I CERTIFY THAT MY ANSWERS ARE TRUE AND COMPLETE TO THE BEST OF MY KNOWLEDGE. IF EMPLOYED, I ACKNOWLEDGE AND UNDERSTAND THAT:
- • Any misstatement or omission of fact on this employment inquiry may result in my dismissal.
- • If this application leads to employment, I understand that false or misleading information in my application or interview may result in my release.
- • I must submit acceptable evidence of my right to work in the United States.
- • CCMC facilities are tobacco, drug and alcohol free workplaces. I must take and pass a pre-employment and drug test that screens for illegal drugs, alcohol, and unauthorized controlled substances; remain free of illegal drugs, alcohol and abusive levels of prescription drugs at work; and comply with the Drug-Free and Tobacco-Free policies.
- • I will be required to comply with all Administration policies and procedures.
- • I authorize this employment inquiry to be viewed by any affiliated companies.
- • I am required to report any known or suspected practices that may violate state or federal law, including, but not limited to Medicare fraud and abuse. I understand that I am required to report such conduct to Human Resources or the CEO.
- • I understand that Comanche County Medical Center is an employer at will, which means that my employment is not for a definite term and that either CCMC or I will have the right to terminate the employment relationship at any time, with or without cause or notice. I also understand that this status can only be altered by a written contract of employment that is specific as to all material terms and is signed by the CEO of CCMC and myself.
- • Upon termination, I will return in good condition any company property issued to me or to allow for the value of same, plus any outstanding accounts, to be deducted from my wages.

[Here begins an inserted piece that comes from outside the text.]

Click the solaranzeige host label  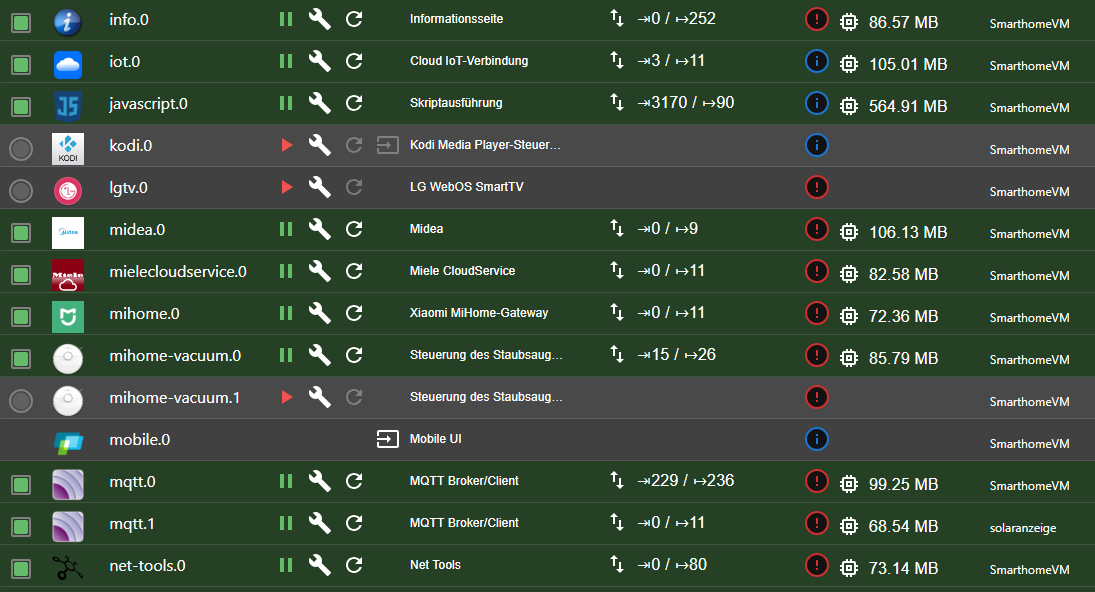coord(1022,527)
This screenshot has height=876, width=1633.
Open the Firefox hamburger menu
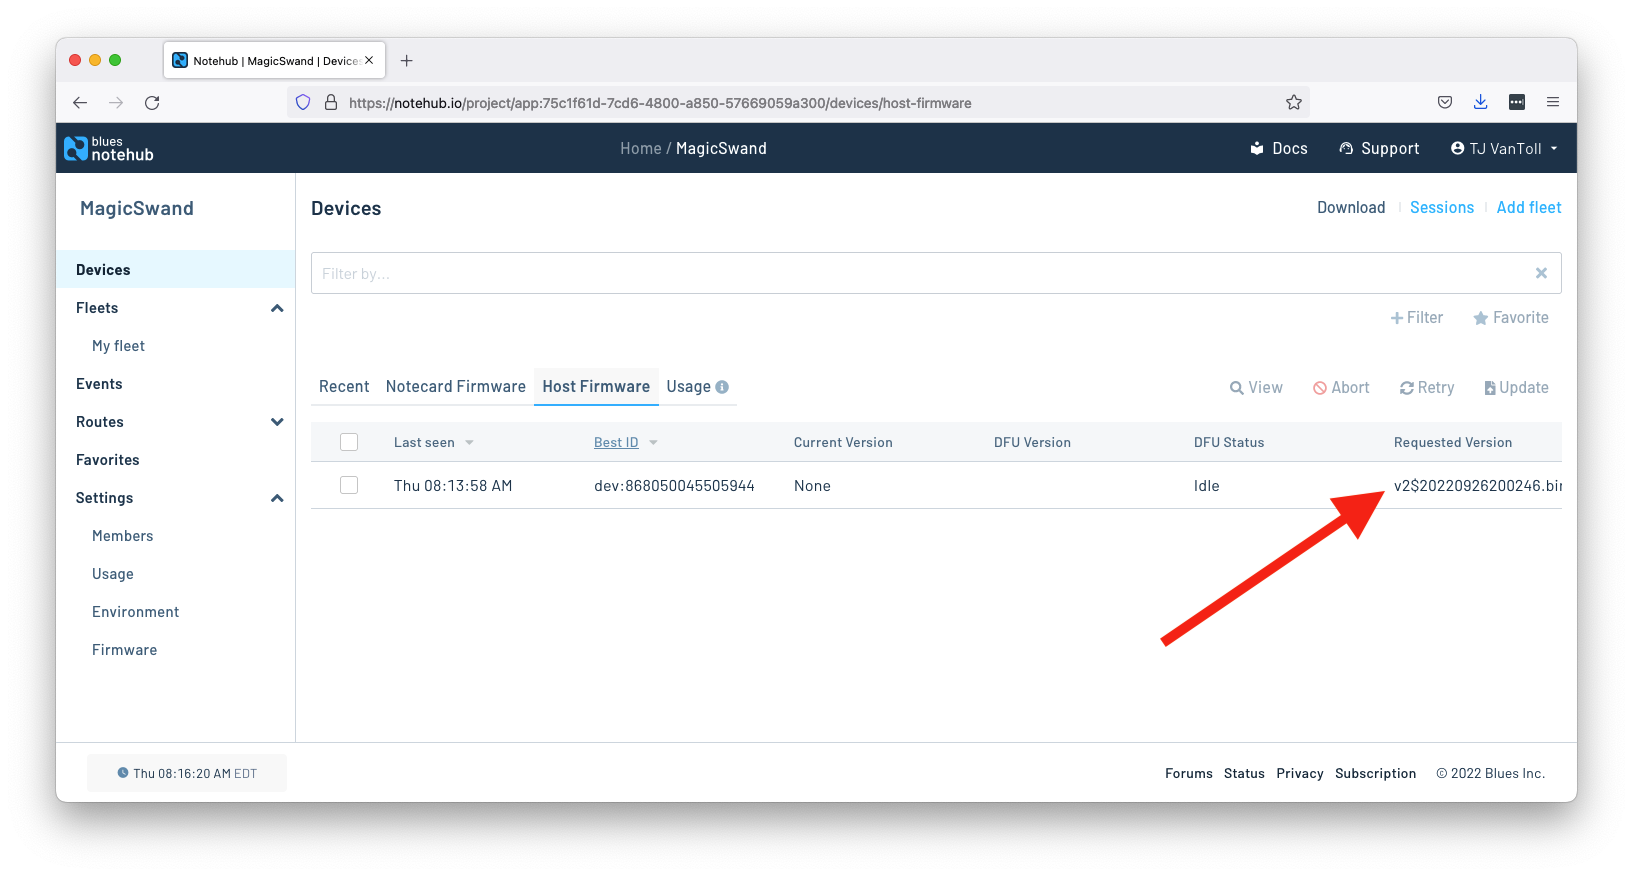[x=1552, y=102]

- • I agree to notify CCMC in writing within forty-eight (48) hours of receiving any written or oral notice of any adverse action, including, without limitation, exclusion from participation in any federal or state health care or procurement programs, any filed and served malpractice suit or arbitration action; any adverse action by a state licensing board; any adverse action which has resulted in the filing of a report with the state licensing board; any revocation of DEA license; a conviction or charge of any felony, misdemeanor or deferred adjudication; any action against any certification under the Medicare or Medicaid programs; or any cancellation, non-renewal or material reduction in medical liability insurance policy coverage.
- • I hereby authorize CCMC to confirm the information that appears in this employment inquiry and authorize all former employers, universities or colleges, references, credit and government agencies, or other persons, firms, corporations and institutions to provide such information to CCMC without delay.
As required by the Fair Credit Reporting Act, notice is given that a consumer report may be made in connection with your employment inquiry. A
consumer report may consist of employment records, educational verification, license verification, driving history, previous addresses or other public
records relative to criminal charges. A credit report will not be requested unless it is deemed pertinent to the functions of the position for which you are
inquiring. If you are denied employment, either wholly or partly, because of the information contained in a consumer report, a disclosure will be made to
you of the name and address of the consumer reporting agency making such a report.